Auch das Bodenleben leidet.
Mikroorganismen, Pilze, Regenwürmer – sie alle brauchen Feuchtigkeit. Bleibt sie über längere Zeit aus, verlangsamen sich ihre Prozesse oder kommen ganz zum Erliegen. Humus wird unter anhaltender Trockenheit deutlich langsamer aufgebaut, während vorhandene organische Substanz vielerorts schneller verloren geht. Die Böden verlieren nach und nach genau das, was sie in trockenen Zeiten so wertvoll macht: ihre Fähigkeit, Wasser zu speichern.
Aus ehemals dunklen, humusreichen Böden werden immer häufiger helle, humusärmere Böden mit einer geringeren Fähigkeit, Wasser und Temperatur auszugleichen. Zurück bleiben die mineralischen Bestandteile der Böden und ergeben somit Böden, die sich in der Sonne stärker aufheizen, schneller austrocknen und damit den nächsten Hitzetag noch schlechter verkraften.
Denn mineralische Bestandteile können Wärme deutlich stärker aufnehmen und speichern als organische Substanz. Was früher ein lebendiger, feuchter und temperaturausgleichender Boden war, wird zunehmend zu einem Boden, der Hitze schneller weitergibt – und damit auch den Wurzelraum der Pflanzen stärker belastet.
Es entsteht ein Kreislauf.
Und genau deshalb hat meine Mutter mit ihrer Frage ungewollt etwas ausgesprochen, das weit über eine einzelne Zaubernuss hinausgeht.
Die Frage lautet nämlich nicht, warum diese eine Pflanze plötzlich schwächelt.
Die eigentliche Frage ist, wie viele Pflanzen wir heute noch genauso auswählen würden wie vor zwanzig Jahren.
Denn der Standort ist derselbe geblieben – und doch ist er es nicht mehr.
Vielleicht müssen wir aufhören, in den alten Kategorien „sonnig“, „halbschattig“ oder „trocken“ zu denken. Vielleicht reicht das längst nicht mehr aus. Eine Südseite mit reflektierender Mauer, aufgeheiztem Boden und ausbleibender Bodenfeuchte ist heute etwas anderes als dieselbe Südseite vor zwei Jahrzehnten.
Der Garten zeigt uns diese Veränderung schon lange.

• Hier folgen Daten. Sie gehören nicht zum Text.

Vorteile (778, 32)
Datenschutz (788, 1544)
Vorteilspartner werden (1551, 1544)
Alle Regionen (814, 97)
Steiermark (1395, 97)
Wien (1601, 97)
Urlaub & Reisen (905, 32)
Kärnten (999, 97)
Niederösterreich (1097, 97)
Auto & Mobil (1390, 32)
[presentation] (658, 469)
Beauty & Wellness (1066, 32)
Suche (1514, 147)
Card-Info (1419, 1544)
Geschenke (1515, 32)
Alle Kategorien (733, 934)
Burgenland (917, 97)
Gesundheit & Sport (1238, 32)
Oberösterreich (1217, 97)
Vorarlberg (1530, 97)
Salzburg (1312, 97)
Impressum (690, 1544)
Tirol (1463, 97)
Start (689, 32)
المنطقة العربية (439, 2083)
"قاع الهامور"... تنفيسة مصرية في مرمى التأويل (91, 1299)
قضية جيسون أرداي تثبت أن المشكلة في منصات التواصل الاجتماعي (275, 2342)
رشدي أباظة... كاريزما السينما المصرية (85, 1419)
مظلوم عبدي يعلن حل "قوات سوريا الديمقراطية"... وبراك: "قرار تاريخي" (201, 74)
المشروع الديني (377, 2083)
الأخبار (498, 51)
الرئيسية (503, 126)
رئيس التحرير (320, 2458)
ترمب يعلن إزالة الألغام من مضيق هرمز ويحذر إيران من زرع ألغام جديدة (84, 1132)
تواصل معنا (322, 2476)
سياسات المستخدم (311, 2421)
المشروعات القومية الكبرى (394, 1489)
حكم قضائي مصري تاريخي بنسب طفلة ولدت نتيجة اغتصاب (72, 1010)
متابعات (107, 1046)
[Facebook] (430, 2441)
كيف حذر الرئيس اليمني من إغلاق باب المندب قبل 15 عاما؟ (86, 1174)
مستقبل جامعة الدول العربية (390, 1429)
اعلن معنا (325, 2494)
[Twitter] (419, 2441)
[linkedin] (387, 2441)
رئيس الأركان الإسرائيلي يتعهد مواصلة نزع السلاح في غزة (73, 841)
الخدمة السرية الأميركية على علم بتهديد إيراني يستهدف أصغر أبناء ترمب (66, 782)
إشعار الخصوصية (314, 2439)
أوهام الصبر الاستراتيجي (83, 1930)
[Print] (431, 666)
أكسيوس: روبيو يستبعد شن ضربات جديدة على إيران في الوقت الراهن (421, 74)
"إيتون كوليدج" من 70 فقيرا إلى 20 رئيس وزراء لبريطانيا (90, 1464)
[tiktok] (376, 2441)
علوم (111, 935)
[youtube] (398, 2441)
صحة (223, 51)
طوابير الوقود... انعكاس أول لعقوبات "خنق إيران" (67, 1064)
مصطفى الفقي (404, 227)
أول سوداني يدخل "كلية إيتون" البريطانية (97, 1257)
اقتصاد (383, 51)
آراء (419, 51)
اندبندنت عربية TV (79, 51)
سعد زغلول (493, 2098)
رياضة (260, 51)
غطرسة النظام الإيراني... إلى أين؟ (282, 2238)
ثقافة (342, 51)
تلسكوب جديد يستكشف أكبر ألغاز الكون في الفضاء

Wir müssen nur bereit sein, hinzusehen.
Aber hinsehen allein reicht nicht.
Wenn wir erkannt haben, dass sich die Spielregeln verändert haben, müssen wir auch bereit sein, unser gärtnerisches Handeln daran anzupassen.
Wer seine vorhandenen Gehölze möglichst lange vital erhalten möchte, kann ihnen dabei helfen, den Boden wieder zu dem zu machen, was er einmal war: ein Wasserspeicher und Lebensraum zugleich.
Eine der einfachsten Maßnahmen ist das Mulchen.
Und Mulch muss weder teuer sein noch in Säcken aus dem Gartencenter kommen.
Laub, Rasenschnitt, gehäckselter Strauchschnitt oder andere organische Materialien erfüllen denselben Zweck. Sie beschatten den Boden, bremsen die Verdunstung, federn starke Temperaturschwankungen ab und werden nach und nach zur Nahrung für das Bodenleben. Genau dort beginnt die eigentliche Grundlage eines gesunden Gartens.
Denn Pflanzen wachsen nicht allein aus Wasser und Dünger. Sie wachsen auf einem Boden, der lebt.
Jeder Regenwurm, jeder Pilzfaden und jedes Bakterium trägt dazu bei, dass Wasser gespeichert, Nährstoffe verfügbar gemacht und Humus aufgebaut werden können. Schützen wir den Boden, schützen wir deshalb immer auch die Pflanzen darüber.
Dass sich dieser Schutz des Bodens unmittelbar auf den Wasserhaushalt auswirkt, zeigen auch Untersuchungen: Eine geschlossene Mulchschicht kann den Wasserbedarf von Pflanzungen um bis zu 50 Prozent reduzieren. Nicht, weil der Mulch Wasser erzeugt, sondern weil er das vorhandene Wasser deutlich besser im Boden hält. Er schützt die Bodenoberfläche vor direkter Sonneneinstrahlung, verringert die Verdunstung und sorgt dafür, dass sich nächtliche Feuchtigkeit und Tau länger im Wurzelbereich halten können, anstatt mit den ersten Sonnenstrahlen sofort wieder zu verschwinden. Gleichzeitig bleibt der Boden kühler – ein entscheidender Vorteil für Pflanzen und Bodenleben in immer heißer werdenden Sommern.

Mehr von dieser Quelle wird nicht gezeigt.